List every line below containing "menu".

-- DATA SECTION follows --

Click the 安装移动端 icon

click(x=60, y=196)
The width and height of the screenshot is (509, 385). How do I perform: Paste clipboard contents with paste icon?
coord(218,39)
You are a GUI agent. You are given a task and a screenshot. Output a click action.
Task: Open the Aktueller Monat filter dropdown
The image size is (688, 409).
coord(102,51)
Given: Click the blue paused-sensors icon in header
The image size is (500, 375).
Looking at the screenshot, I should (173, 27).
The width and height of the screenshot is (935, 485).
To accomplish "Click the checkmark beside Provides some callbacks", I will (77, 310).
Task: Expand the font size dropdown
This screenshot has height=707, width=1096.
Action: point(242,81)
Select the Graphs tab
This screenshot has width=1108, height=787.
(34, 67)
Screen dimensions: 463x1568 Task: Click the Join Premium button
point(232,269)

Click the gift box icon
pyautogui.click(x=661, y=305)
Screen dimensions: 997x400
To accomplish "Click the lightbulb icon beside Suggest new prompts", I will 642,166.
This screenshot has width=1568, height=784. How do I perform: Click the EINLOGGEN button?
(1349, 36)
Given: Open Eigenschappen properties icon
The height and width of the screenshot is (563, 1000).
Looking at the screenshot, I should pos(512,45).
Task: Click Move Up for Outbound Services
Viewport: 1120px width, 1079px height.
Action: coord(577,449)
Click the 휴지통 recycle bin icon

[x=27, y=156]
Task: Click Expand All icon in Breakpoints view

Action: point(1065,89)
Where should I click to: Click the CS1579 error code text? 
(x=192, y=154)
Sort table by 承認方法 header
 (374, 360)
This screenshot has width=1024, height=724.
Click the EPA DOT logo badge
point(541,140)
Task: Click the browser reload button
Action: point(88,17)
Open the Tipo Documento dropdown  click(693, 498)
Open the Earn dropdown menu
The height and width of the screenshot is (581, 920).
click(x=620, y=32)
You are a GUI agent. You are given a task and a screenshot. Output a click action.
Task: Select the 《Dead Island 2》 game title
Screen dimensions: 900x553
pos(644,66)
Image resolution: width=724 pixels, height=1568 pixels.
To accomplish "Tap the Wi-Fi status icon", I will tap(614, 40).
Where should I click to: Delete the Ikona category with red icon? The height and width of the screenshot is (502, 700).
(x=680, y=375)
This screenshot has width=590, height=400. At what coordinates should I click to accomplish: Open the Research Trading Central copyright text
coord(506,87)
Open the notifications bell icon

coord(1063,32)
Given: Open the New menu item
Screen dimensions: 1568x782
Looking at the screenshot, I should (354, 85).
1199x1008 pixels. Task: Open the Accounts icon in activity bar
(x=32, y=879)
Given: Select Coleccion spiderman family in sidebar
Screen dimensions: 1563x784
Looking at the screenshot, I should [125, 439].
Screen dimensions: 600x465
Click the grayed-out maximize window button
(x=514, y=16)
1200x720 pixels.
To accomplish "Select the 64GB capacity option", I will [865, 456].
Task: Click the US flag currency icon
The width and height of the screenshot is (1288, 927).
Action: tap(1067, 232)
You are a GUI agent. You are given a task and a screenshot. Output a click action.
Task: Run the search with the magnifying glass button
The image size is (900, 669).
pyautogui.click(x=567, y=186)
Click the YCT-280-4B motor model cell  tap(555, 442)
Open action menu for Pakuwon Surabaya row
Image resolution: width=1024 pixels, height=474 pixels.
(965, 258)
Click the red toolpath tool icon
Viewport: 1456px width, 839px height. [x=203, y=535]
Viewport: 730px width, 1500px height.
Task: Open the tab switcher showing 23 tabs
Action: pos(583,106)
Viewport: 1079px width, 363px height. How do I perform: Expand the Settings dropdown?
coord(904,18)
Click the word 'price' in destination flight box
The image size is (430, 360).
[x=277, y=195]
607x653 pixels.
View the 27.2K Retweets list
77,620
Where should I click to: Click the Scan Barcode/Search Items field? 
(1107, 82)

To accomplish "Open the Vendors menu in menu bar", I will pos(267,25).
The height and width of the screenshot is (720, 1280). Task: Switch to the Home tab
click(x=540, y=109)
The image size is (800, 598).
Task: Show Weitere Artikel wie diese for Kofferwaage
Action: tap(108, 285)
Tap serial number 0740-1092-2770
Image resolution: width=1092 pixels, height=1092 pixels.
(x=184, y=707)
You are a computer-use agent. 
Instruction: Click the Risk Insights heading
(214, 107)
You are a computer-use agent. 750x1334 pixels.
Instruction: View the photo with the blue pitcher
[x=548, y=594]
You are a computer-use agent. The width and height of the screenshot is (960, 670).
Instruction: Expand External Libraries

-- DATA SECTION concluded --

ANSWER TO THE EXERCISE:
Open the Earn dropdown menu
Given: Open the New menu item
Open action menu for Pakuwon Surabaya row
To accomplish "Open the Vendors menu in menu bar", I will pos(267,25).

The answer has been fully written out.